A Soviet scientist says that despite the delay in U.S. space exploration caused by the Challenger disaster, his country is not ahead in space.

Albert Galeev, co-chairman of the U.S.S.R. Space Research Institute, said Monday that the Soviets have taken advantage of the two years that the United States has not been able to launch satellites easily, but he said both countries could learn from the other.We never have had the illusion that we were ahead, said Galeev at a news conference at the National Aeronautics and Space Administration.

Temporarily, you've lost launch capability, but if you take into account the satellites waiting to be launched, the understanding is that you'll easily catch up, he said.

The United States has not had regular space launches since Challenger exploded and killed its seven crew members on Jan. 28, 1986. Since then, the space shuttle fleet, which was the main U.S. launch system, has been grounded. Flights are scheduled to resume in August.

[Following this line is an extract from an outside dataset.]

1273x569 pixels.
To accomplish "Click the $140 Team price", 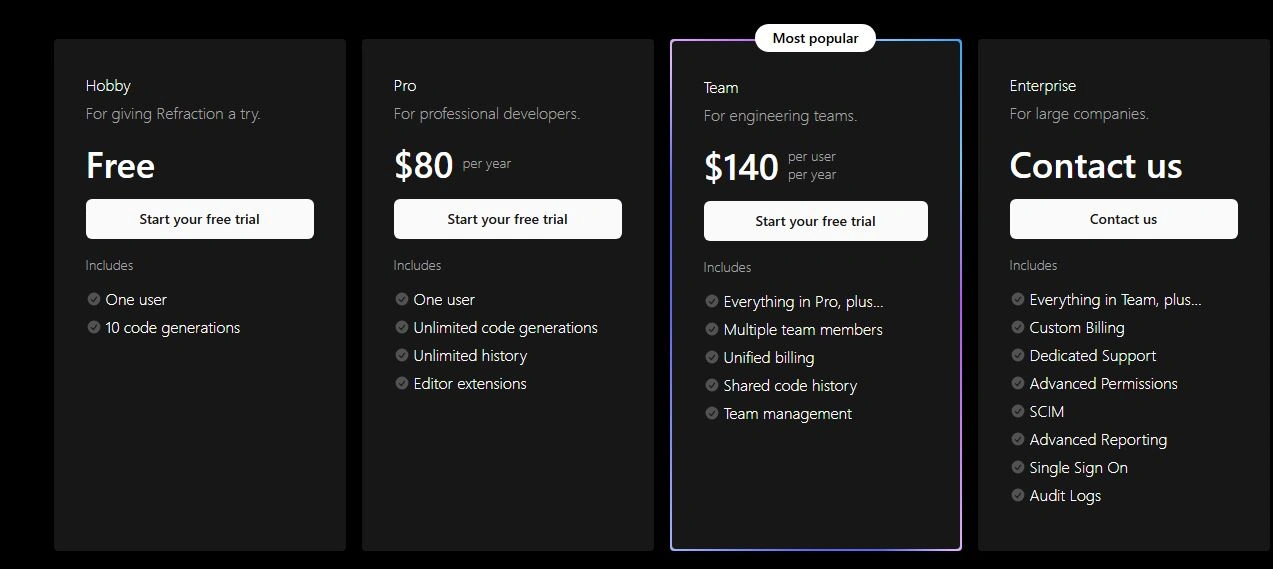I will click(x=741, y=167).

We took advantage of this delay, said Galeev. We are still leading in a few fields.

He noted, however, that the Soviet Union has to launch more satellites

because its equipment is not as durable as American models.

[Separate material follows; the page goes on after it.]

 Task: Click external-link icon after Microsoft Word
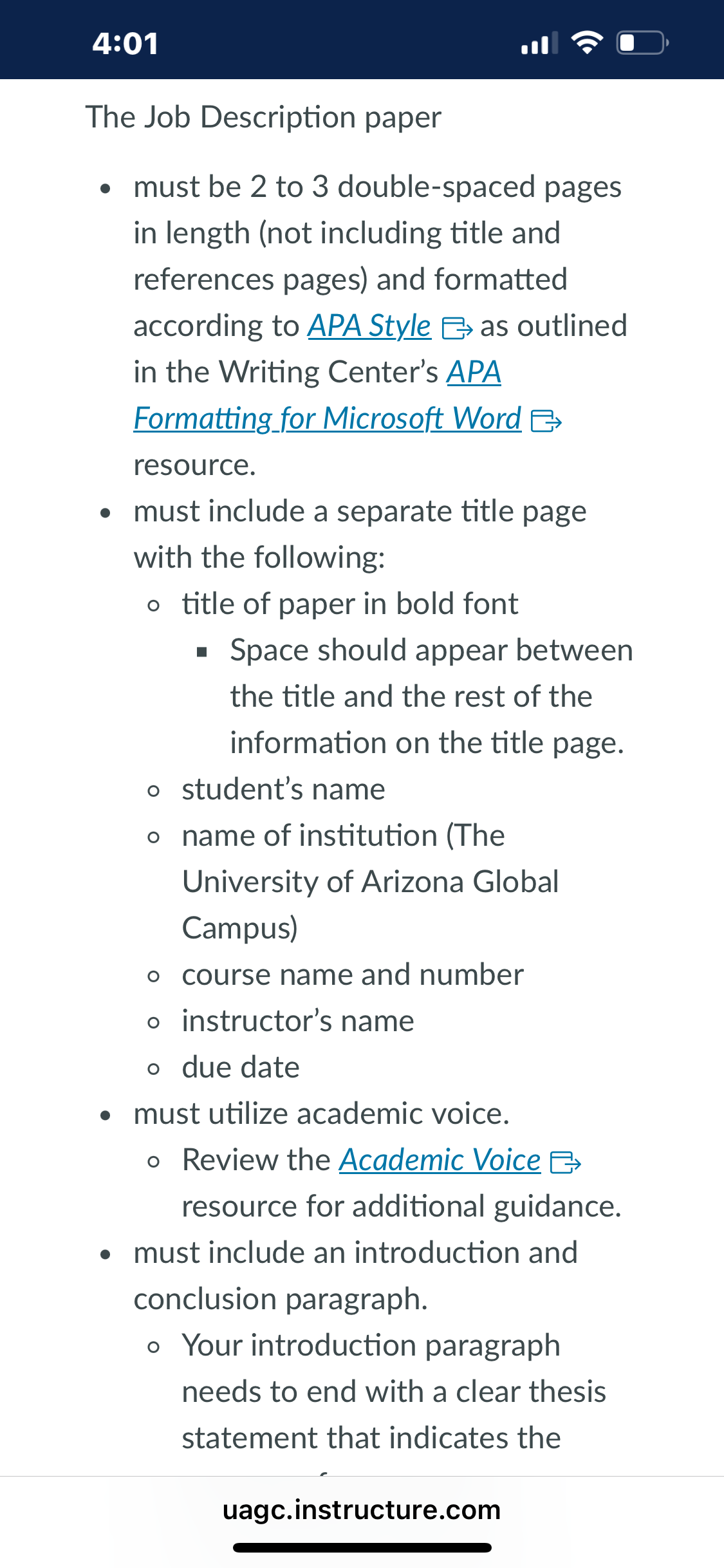tap(546, 421)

We launch a lot of satellites but their lifetime is shorter, he said. That means we don't get as much data.

A Soviet astronomer, Rashid Sunyaev, also a co-chairman of the U.S.S.R. Space Research Institute, said scientists everywhere keenly felt the Challenger accident.

Challenger was a tragedy for astronomers, he said, because the space telescope is still on the ground.

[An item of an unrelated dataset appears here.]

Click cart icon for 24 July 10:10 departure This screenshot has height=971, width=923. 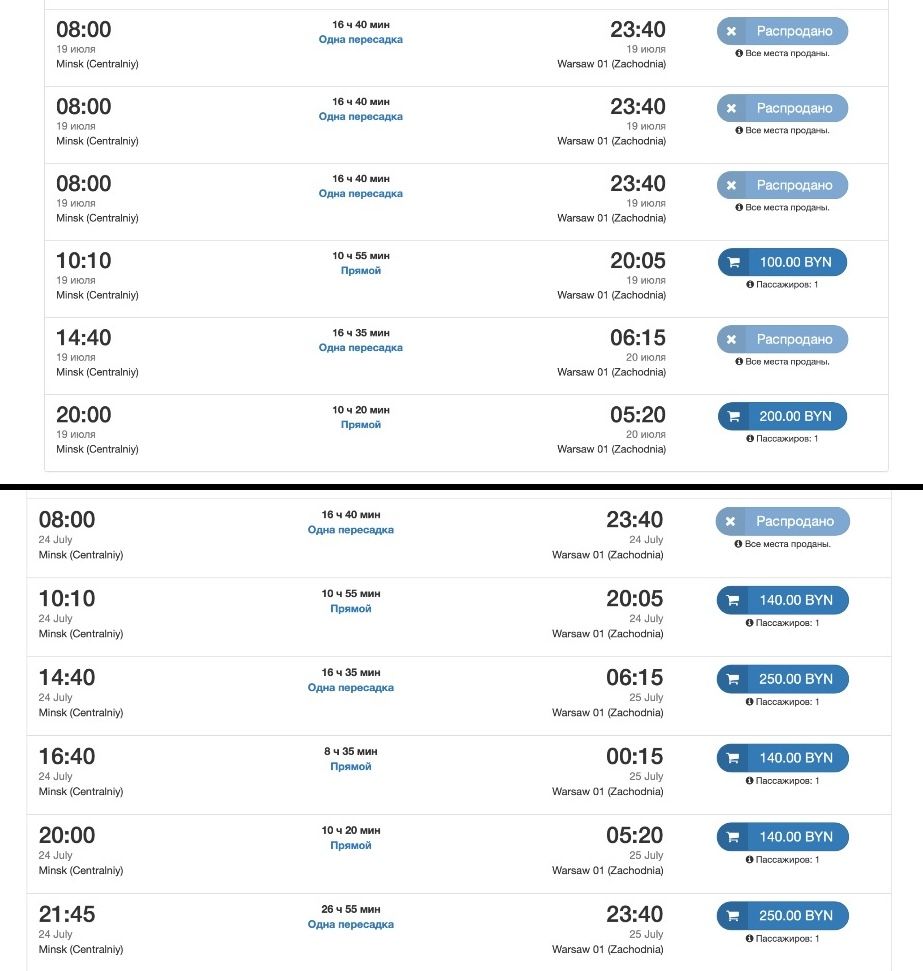[x=733, y=600]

Sunyaev said astronomers are anxious for the American-made telescope to be placed into orbit and to start bringing back new visions of the universe. The telescope is to be the most powerful astronomy instrument ever placed into space.

In answer to a question, Sunyaev admitted that some of the scientific information gathered by the Soviet space program has been used for military purposes. But he said this can be said of many things learned by scientists.

Even some of the work of Isaac Newton has been used for military purposes, he said. Newton formulated basic principles of gravity and motion.

Galeev and Sunyaev answered questions at a news conference that marked the end of a week of meetings with American colleagues who are members of the U.S.-Soviet joint working groups on astronomy and astrophysics. Representatives of the two spacefaring nations met to work out ways to exchange data from their space science programs.

NASA officials said the working groups arrived at an agreement, but the plan will have to be approved by leaders of the two governments before it is released publicly.